Monday, March 30, 2015

Ultimate Breakfast: Oatmeal with Blueberries and Bran Cereal







Do you want to start your day right? How about good nutritious breakfast that is:

Very low in saturated fat
No cholesterol
Very high in dietary fiber
Very high in iron
High in manganese
Very high in magnesium
High in niacin
Very high in phosphorus
High in riboflavin
Very high in thiamin
Very high in vitamin B6
Very high in vitamin B12
High in vitamin C 
 
If you choose skim milk, you will add significant amount of vitamin D, good amount of protein and calcium.
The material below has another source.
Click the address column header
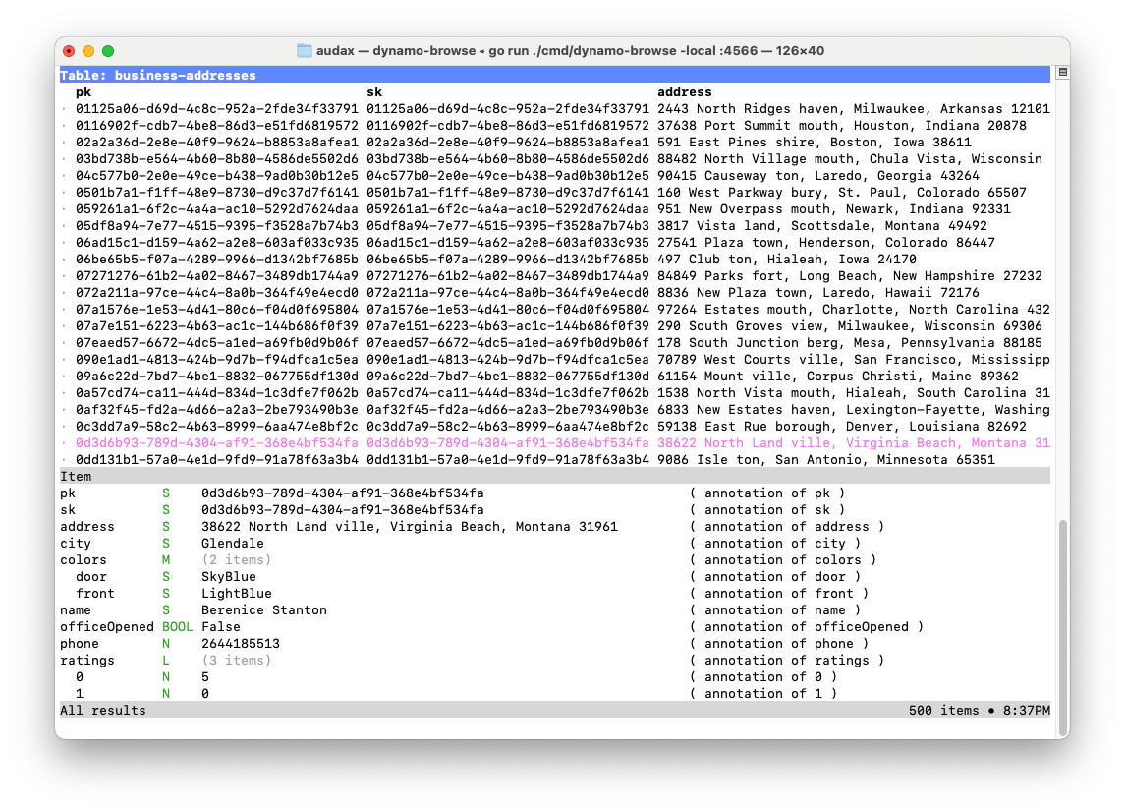point(684,92)
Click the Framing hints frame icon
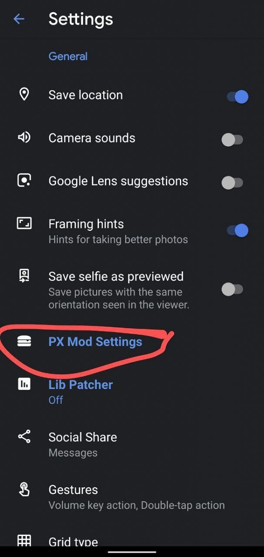 coord(24,224)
Compare the nutritional labels below and see it for yourself. Enjoy your healthy breakfast.
  • 1/3 c oatmeal
  • 2/3 c water or skim milk
  • 1/4 c blueberries
  • 1/2 t cinnamon
  • 2 sweeteners
  • 1 c bran cereal
  1. Put water or skim milk, oatmeal and blueberries in a bowl and in the microwave for 2 1/2 min
  2. Add cinnamon, sweetener and mix well
  3. Add the bran cereal on top and don't mix it in. You want that crunch effect.
Made with water
Made with skim milk

Saturday, March 28, 2015

Pita Bread (Lepinje)





Makes 8 pitas


  • 2.5-3 cups all-purpose flour
  • 1 packet (2 1/4 teaspoons) active dry yeast
  • 1 1/2 cups warm water, divided
  • 2 tablespoons olive oil
  • 1 1/2 teaspoons kosher salt
  • 1/2 teaspoon sugar


  1. In a small bowl or glass, mix active yeast into 1/2 cup warm water. Let rest 5-10 minutes. If mixture doesn’t bubble or froth, discard and start again.
  2. In a large bowl or mixer, mix together 1 1/2 cups flour, salt, sugar and olive oil.
  3. Add remaining 1 cup water to yeast mixture and combine with flour mixture, using the dough hook attachment, for 8 minutes, gradually adding more flour, until smooth dough begins to come together.
  4. Knead dough, on low speed or by hand, for another 5-10 minutes until it is smooth and elastic.
    Note: if dough is still too sticky, add a little more flour. If flour isn’t incorporating add another splash of hot water and continuing kneading.
  5. Turn dough out into a lightly oiled bowl, cover with a clean towel and let rise for 1 hour, or until doubled in size.
  6. Lightly punch down the dough and turn it out onto a lightly floured surface.
  7. Divide dough into 8 equal pieces, cover and let rest 20-30 minutes.
  8. Preheat oven to 400º F and place a baking stone or upside down baking sheet in oven to warm. Drizzle with olive oil and wipe off excess with paper towel.
  9. Gently roll them out to 1/4-inch thickness, about 8-9 inches wide. If they’re still springing back to their original shape, let them rest for a few more minutes.
  10. Once pitas are rolled out, place on baking surface and cook for 2-3, or until you see air bubbles forming.
  11. Flip pitas and cook for another 2 minutes.
    Optional: use a cast-iron skillet on the stove, over medium-high heat, and cook for 30-45 seconds, before flipping over and cooking for 1-2 minutes, or until brown spots appear. Flip again and cook for another 1-2 minutes.
  12. Serve immediately or store, refrigerated or frozen, in an airtight container.